Many mutual fund companies do not even disclose their stakes in private companies. For example, many firms disclose only the top 10 investments in their funds.

Fidelity shows the value of its holding in a particular company — for example, it says its Contrafund has a stake in Uber worth $162 million — but doesn’t say how many shares it owns or how it arrived at that number.

Many mutual funds allow for up to 10 percent of a fund to be invested in what are called illiquid investments. While it’s tough to discern how a mutual fund has valued an asset, it’s often even harder to understand the terms of the deal.

In some cases, people involved in these transactions say, special deals are struck for preferred shares that include downside protection; some of the deals include deadlines for the companies to go public and penalties if they don’t. And some mutual funds have sold their private shares even before the start-up has gone public, people involved in the transactions say.
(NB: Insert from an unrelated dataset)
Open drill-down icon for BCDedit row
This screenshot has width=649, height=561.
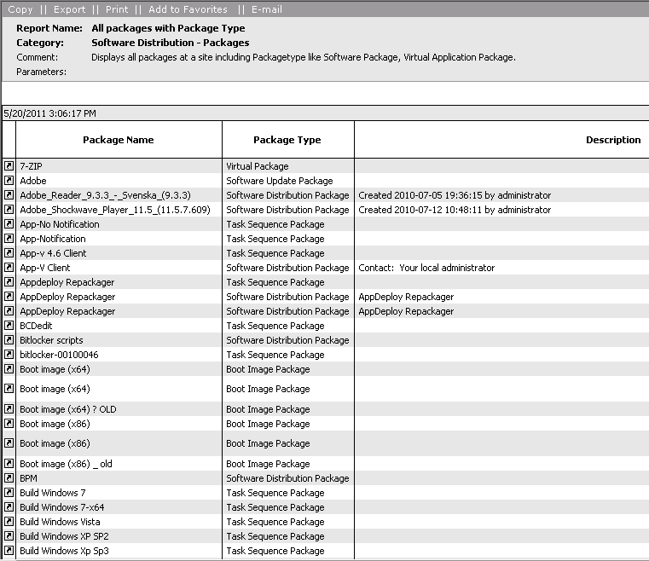(9, 326)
Some mutual fund managers suggest they like investing in private companies because they get a better peek under the hood than a public company offers. 
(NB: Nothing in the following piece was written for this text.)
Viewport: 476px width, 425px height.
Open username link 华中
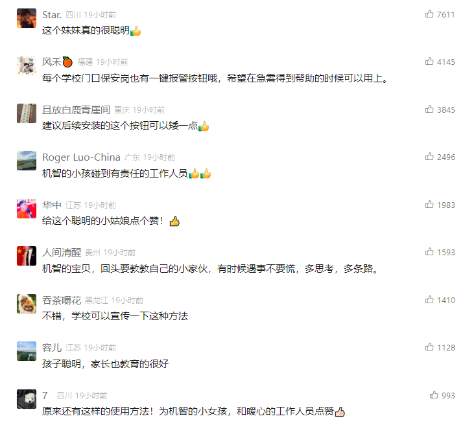point(52,205)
Another of the reasons that mutual fund companies say they need to buy into start-ups is the dearth of I.P.O. opportunities and the increasingly extended period that start-ups stay private. That’s true. But the mutual funds are creating a self-fulfilling prophecy by making such investments, which provide disincentives to private companies to go public more quickly.

It is worth noting that these stakes in private companies usually represent a tiny fraction of a total mutual fund’s portfolio. The Fidelity Contrafund says the $162 million stake in Uber is only 0.145 percent of its entire fund.

So if you’re an investor looking for a lot of exposure to unicorn technology companies, these mutual funds are hardly going to give you a concentrated bet. And that’s probably a good thing.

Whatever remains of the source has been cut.